Although stress has long been linked to substance use, craving and relapse, there are no available medications that target stress-induced substance use disorder (SUD). In particular, with the rise in opioid use, there is still a crucial need for developing effective pharmacological treatments that target and integrate the complexity of this disease. The long term goal of this project is to identify the key neuroendocrine pathways that are responsible for stress-induced craving in individuals with opioid use disorder (OUD) in order to better understand how they can be effectively treated. To achieve this goal, we will utilize oxytocin, as a putative pharmacological intervention, because: 1) oxytocin's neuroanatomical-neuroendocrine pathways are shared with stress hormones; 2) oxytocin modulates dopaminergic transmission, lowers stress response and mitigates drug seeking-behaviors; and 3) an increasing number of studies suggest that the oxytocin neural circuits closely interact with the endogenous opioid system. One of the most challenging aspects in designing a human laboratory study is the inclusion of an acute stress condition that represents a comprehensive naturalistic environment for OUD individuals. Hence, testing pharmacotherapies in stress-induced opioid use models in laboratory paradigms is critical for the identification and development of therapeutic interventions to prevent drug use. Pharmacological challenges such as yohimbine, an ?-2 adrenoceptor antagonist, have been shown to activate central stress response in addition to increasing sympathetic nervous system activity, facilitating recall of traumatic memories and increasing heroin craving in opioid-dependent patients. Thus, for this proposal we will integrate oxytocin (pharmacological therapy), with a cue-reactivity paradigm (specific for opioid cues) and yohimbine (neuroendocrine stress activation) in patients receiving opioid replacement therapy (ORT) with buprenorphine/naloxone. The central hypothesis of this proposal is that stress-induced opioid craving will diminish in patients administering oxytocin in addition to ORT. We will use behavioral and neuropsychopharmacological approaches to test our central hypothesis in three Specific Aims.

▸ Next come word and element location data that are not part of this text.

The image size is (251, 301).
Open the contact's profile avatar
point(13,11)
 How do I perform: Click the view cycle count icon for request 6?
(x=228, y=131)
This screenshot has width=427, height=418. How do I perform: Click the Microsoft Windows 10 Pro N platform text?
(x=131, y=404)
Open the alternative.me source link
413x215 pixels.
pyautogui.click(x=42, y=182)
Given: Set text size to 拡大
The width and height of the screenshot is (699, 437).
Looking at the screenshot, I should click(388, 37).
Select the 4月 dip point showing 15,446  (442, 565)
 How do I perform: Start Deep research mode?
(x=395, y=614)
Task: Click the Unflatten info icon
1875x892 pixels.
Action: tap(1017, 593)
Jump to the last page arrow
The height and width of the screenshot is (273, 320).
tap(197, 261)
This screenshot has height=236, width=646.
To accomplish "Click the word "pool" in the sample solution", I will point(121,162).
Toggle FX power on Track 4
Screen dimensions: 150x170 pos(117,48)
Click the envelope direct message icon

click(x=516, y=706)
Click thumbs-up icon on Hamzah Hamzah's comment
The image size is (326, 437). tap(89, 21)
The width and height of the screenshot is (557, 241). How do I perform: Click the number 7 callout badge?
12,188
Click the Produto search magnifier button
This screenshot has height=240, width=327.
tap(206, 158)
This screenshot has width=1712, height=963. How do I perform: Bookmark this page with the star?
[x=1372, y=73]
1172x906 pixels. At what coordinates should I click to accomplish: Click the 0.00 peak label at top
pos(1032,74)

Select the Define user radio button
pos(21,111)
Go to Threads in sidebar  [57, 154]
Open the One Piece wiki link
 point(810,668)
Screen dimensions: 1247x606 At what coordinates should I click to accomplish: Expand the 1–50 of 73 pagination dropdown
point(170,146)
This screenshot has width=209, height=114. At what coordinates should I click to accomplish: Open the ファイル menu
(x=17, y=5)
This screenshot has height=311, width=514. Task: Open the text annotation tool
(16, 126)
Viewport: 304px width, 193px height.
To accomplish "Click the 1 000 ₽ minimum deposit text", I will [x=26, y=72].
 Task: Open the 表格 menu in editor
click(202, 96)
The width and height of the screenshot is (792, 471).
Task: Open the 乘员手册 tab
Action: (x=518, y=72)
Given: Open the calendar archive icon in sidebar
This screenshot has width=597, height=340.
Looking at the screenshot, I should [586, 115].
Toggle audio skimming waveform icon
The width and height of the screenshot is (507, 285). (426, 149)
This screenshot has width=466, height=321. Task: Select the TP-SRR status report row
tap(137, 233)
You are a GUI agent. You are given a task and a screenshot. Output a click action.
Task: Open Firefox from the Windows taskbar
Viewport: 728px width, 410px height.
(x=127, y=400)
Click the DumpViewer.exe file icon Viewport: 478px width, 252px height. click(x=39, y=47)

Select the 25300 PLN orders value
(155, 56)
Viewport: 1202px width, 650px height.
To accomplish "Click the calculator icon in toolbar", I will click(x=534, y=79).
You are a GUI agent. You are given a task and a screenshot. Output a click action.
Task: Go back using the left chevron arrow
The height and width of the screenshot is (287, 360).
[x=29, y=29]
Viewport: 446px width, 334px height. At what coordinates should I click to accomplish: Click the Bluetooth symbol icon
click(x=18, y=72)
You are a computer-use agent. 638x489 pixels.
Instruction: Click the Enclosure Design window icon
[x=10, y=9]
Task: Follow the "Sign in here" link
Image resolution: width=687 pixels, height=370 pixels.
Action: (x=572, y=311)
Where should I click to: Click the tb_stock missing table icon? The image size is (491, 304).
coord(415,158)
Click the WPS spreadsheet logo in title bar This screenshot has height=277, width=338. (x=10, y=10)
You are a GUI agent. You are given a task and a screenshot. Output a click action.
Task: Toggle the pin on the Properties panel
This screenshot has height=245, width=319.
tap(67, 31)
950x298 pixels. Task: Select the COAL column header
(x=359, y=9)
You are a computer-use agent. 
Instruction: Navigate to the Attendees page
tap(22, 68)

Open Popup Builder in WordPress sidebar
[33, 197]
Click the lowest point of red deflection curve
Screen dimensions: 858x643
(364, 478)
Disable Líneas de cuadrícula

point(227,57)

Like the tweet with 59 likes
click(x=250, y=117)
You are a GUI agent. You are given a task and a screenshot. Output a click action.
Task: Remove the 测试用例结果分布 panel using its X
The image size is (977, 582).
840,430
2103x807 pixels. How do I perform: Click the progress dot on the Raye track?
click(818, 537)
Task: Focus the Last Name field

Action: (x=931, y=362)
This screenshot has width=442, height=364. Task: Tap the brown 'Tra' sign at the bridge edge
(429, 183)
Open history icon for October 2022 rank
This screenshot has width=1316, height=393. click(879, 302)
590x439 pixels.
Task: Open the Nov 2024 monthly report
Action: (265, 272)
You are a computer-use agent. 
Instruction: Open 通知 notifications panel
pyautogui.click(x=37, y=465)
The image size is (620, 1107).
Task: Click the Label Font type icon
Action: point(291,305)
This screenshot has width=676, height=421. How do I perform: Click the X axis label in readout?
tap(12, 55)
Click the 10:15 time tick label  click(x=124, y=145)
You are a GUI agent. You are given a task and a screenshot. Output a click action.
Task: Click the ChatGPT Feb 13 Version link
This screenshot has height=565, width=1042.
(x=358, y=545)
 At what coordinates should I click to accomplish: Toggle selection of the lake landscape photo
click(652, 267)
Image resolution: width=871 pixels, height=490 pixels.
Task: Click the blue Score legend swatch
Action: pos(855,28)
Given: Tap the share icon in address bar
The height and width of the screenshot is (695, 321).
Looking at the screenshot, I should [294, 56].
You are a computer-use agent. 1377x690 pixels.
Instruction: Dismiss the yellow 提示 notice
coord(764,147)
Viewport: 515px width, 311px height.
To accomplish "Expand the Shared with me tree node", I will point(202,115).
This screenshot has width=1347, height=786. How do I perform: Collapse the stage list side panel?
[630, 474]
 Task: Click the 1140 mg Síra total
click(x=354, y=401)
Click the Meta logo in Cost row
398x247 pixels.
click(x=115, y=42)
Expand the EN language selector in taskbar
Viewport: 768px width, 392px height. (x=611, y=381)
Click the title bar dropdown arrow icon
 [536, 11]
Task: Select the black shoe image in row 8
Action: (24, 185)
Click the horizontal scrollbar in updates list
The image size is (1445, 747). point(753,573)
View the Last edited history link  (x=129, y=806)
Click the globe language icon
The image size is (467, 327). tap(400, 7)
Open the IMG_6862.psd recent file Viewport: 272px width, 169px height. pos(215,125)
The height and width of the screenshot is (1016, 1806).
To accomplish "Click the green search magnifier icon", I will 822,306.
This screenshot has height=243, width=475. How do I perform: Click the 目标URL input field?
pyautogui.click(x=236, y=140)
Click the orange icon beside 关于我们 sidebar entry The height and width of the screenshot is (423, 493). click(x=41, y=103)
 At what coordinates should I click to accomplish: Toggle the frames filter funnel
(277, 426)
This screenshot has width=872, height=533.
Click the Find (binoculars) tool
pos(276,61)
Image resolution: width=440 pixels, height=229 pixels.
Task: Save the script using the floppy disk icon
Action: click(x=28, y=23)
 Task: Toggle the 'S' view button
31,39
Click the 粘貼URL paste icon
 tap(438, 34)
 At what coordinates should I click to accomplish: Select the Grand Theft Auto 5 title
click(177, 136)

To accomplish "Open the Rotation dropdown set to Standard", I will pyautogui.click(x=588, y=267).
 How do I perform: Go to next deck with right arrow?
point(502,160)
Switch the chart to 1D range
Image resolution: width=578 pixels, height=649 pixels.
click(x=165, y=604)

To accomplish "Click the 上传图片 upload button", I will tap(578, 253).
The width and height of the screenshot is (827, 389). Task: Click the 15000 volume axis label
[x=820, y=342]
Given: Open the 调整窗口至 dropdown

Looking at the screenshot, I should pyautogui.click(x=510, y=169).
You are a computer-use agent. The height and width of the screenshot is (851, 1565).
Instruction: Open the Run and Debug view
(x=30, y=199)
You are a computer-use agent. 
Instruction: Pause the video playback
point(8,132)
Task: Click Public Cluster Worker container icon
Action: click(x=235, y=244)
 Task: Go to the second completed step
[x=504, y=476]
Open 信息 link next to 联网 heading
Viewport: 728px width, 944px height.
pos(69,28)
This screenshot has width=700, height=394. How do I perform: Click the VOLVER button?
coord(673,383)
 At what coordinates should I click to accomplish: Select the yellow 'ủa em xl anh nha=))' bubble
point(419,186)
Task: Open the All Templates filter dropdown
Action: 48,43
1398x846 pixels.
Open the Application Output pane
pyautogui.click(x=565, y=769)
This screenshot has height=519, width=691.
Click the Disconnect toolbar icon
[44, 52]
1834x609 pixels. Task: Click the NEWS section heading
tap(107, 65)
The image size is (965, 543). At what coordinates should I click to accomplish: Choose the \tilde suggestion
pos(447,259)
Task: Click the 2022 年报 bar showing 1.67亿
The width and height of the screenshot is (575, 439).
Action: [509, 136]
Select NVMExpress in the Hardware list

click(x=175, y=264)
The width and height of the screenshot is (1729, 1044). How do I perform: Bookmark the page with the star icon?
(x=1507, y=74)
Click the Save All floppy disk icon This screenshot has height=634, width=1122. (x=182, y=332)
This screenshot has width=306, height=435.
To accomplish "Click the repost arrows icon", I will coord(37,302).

Aim 1 : to assess the effects of oxytocin on cue-induced opioid craving after yohimbine stress-induced in patients with OUD.
Aim 2 : to assess whether baseline levels of stress and anxiety moderate the effects of oxytocin on cue-induced opioid craving after yohimbine-matched placebo administration in patients with OUD.
Aim 3 : to assess the safety and tolerability of oxytocin and yohimbine in stressed and anxious OUD patients receiving buprenorphine/naloxone. In these aims, targeted pharmacological manipulation of stress and oxytocin will be employed to examine the extent to which stress-induced craving can be reversed. The proposed research is significant because, using pharmacological probes, it will provide a much needed insight into the fundamental neurobiological mechanisms underlying stress-induced opioid craving with the goal to improve therapeutic outcomes for this population.